(Pointing data for screenshots)
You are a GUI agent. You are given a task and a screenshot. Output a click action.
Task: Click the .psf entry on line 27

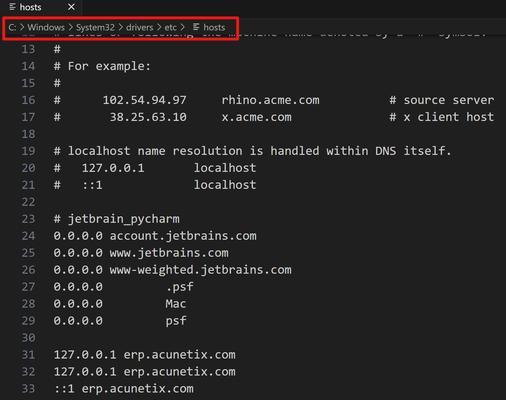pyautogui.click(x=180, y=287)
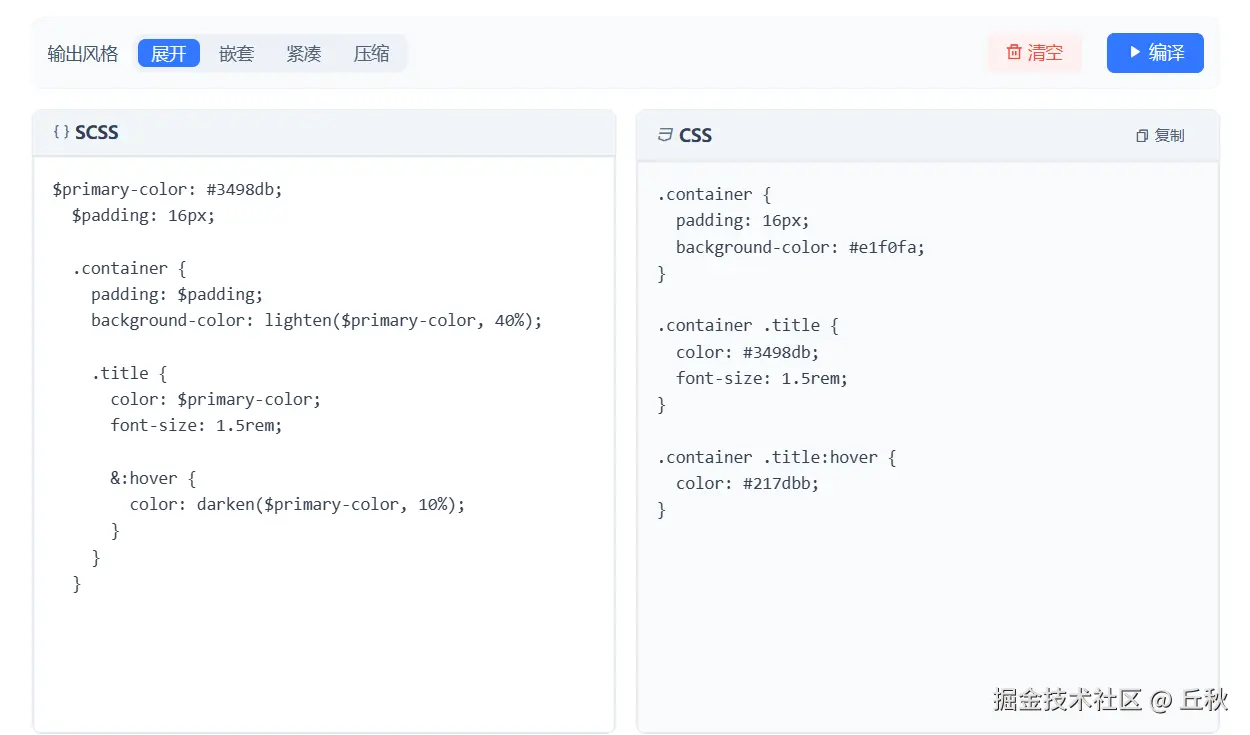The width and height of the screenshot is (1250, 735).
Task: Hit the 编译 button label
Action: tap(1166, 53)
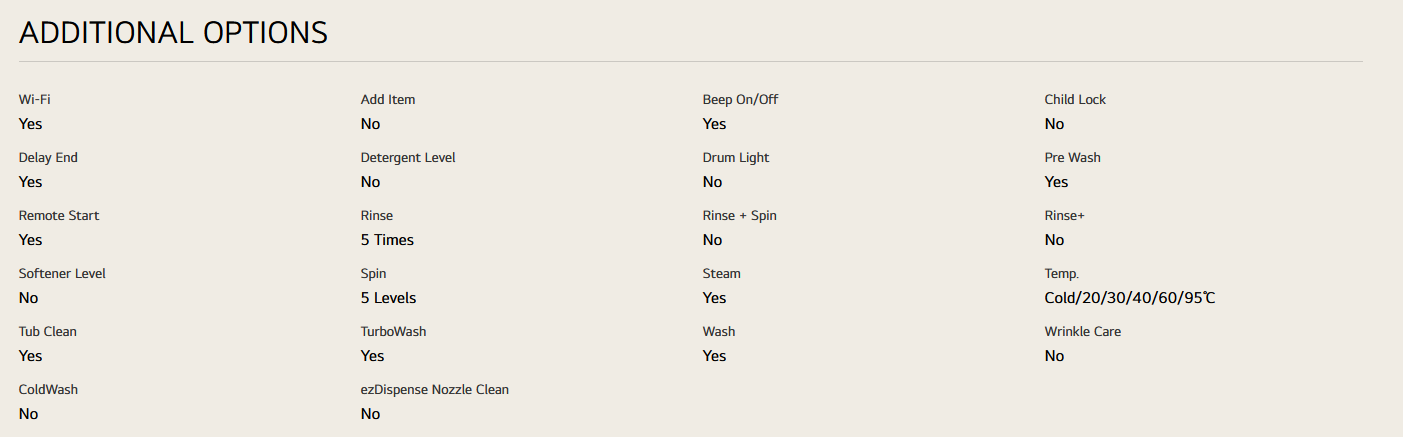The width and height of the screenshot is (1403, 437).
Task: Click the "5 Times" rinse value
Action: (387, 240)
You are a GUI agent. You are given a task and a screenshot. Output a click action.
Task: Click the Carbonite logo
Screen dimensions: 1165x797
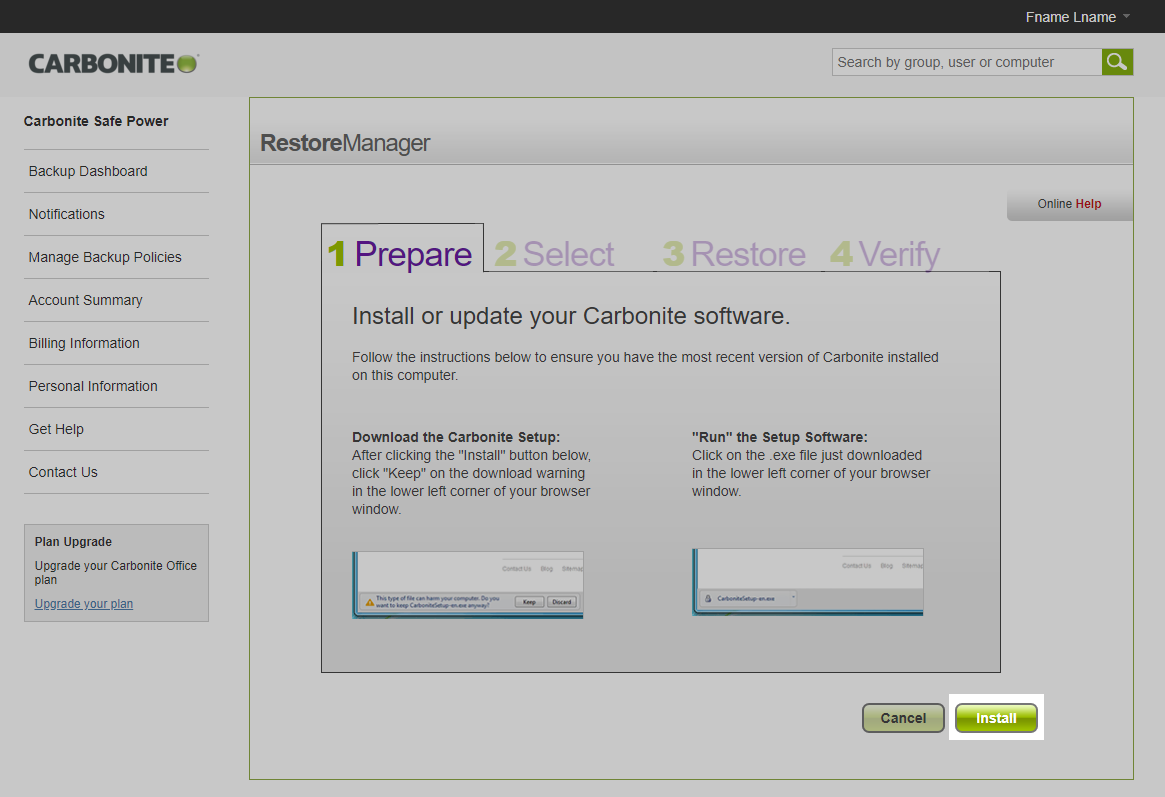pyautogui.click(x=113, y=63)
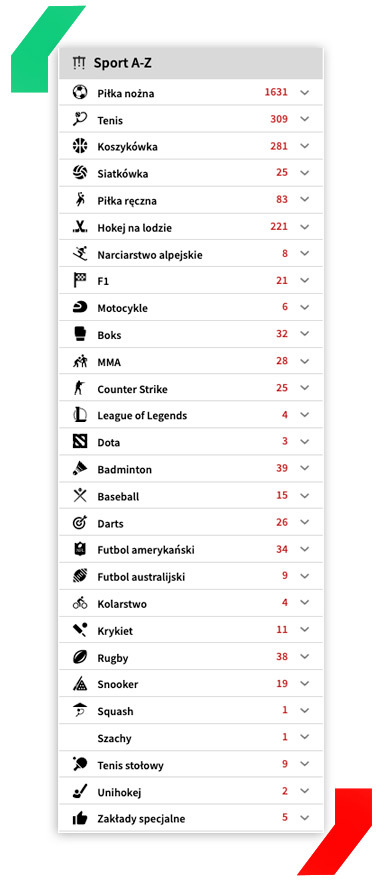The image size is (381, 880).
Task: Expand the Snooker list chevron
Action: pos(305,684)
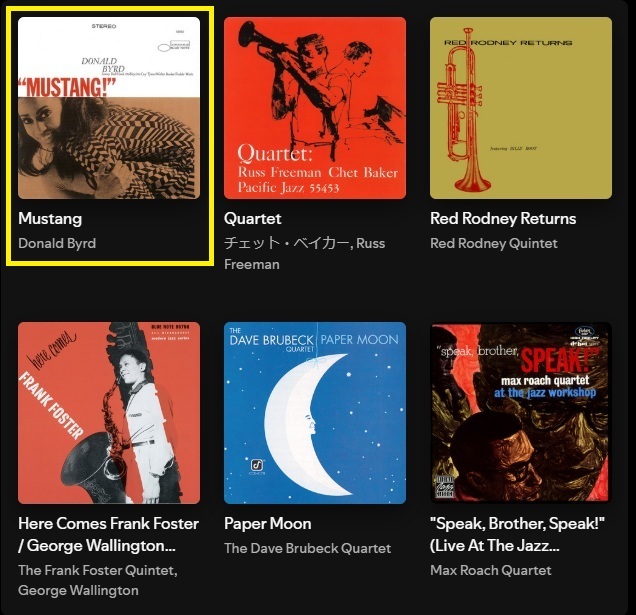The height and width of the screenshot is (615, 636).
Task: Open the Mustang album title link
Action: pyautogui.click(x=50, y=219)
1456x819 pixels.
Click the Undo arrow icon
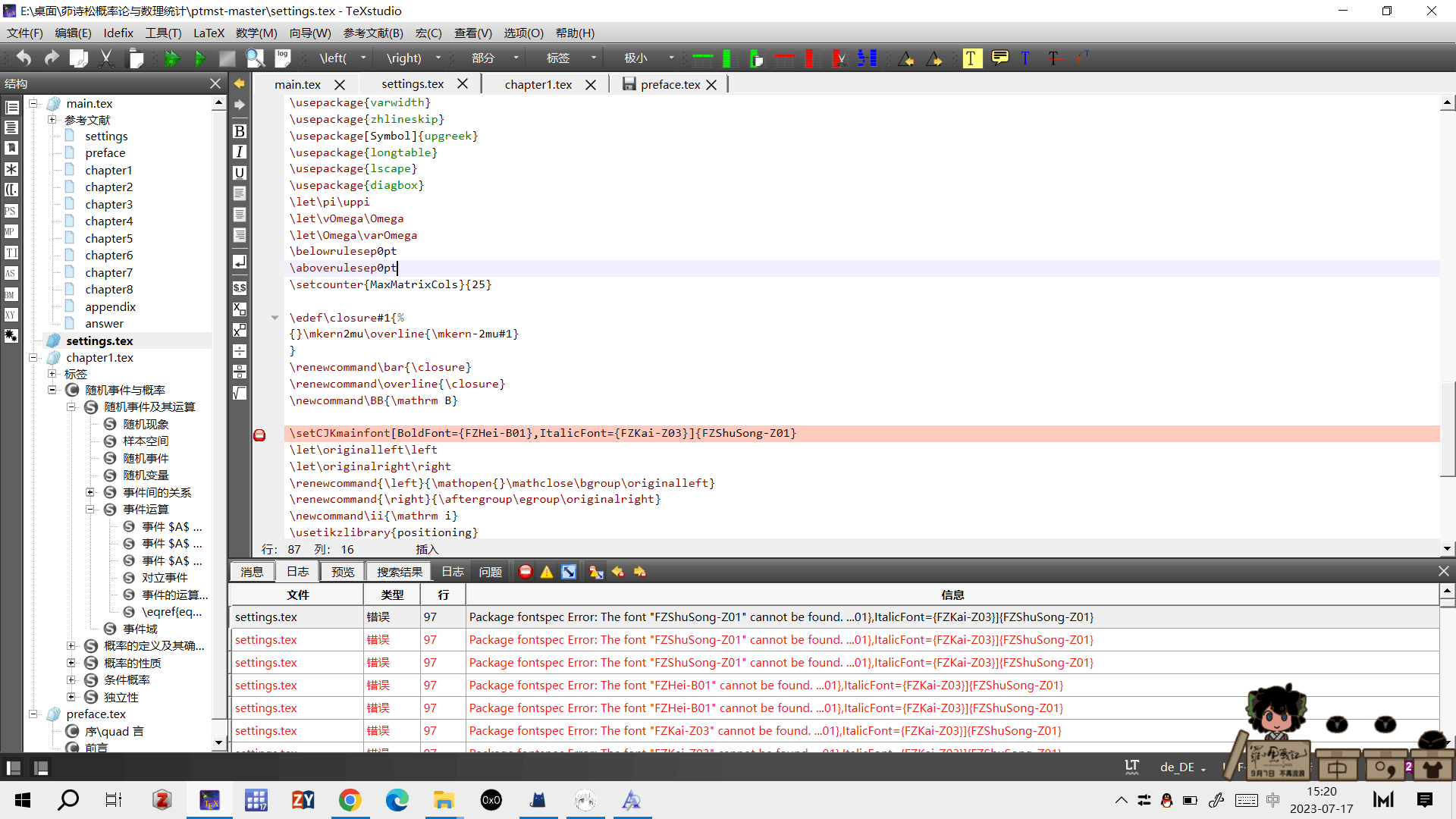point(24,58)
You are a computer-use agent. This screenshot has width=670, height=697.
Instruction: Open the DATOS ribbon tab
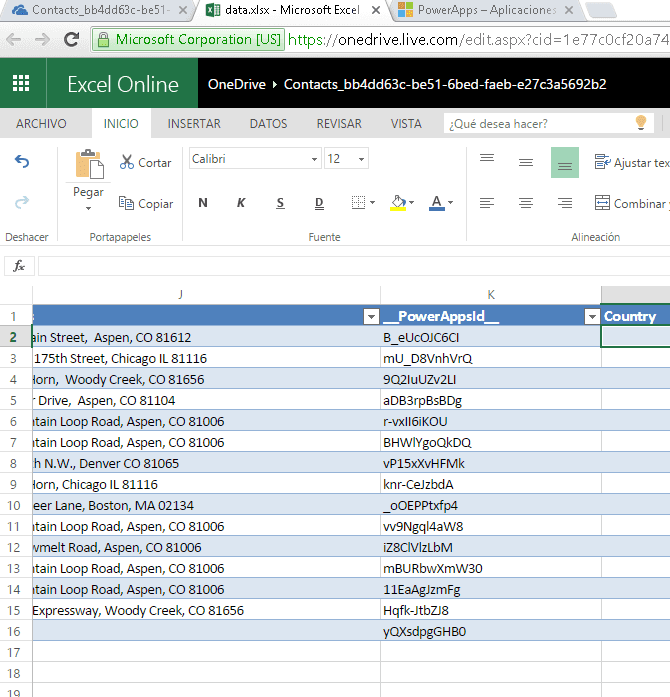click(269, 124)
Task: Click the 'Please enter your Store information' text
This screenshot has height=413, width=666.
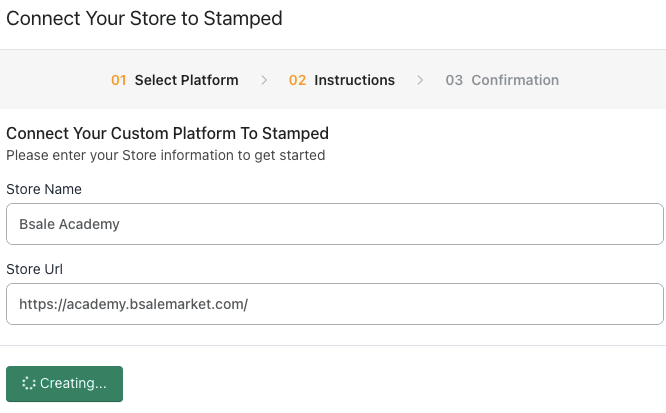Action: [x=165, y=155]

Given exercise ::
Return all of the entries above line for line and without changes, leaving out the pictures.

Exercise solution ::
You are a GUI agent. You are given a task and a screenshot. Output a click action.
Task: Click the .psf entry on line 27

pyautogui.click(x=180, y=287)
The width and height of the screenshot is (1250, 735).
Task: Hit the 编译 button label
Action: tap(1166, 53)
The width and height of the screenshot is (1403, 437).
Task: Click the "5 Times" rinse value
Action: (387, 240)
You are a GUI agent. You are given a task and a screenshot. Output a click action.
Task: Click the Carbonite logo
Screen dimensions: 1165x797
pyautogui.click(x=113, y=63)
The image size is (381, 880).
Task: Expand the Snooker list chevron
Action: pos(305,684)
The height and width of the screenshot is (615, 636).
Task: Open the Mustang album title link
Action: pyautogui.click(x=50, y=219)
1456x819 pixels.
Click the Undo arrow icon
point(24,58)
You are a computer-use agent. This screenshot has width=670, height=697.
Instruction: Open the DATOS ribbon tab
click(269, 124)
Task: Click the 'Please enter your Store information' text
This screenshot has height=413, width=666.
Action: [x=165, y=155]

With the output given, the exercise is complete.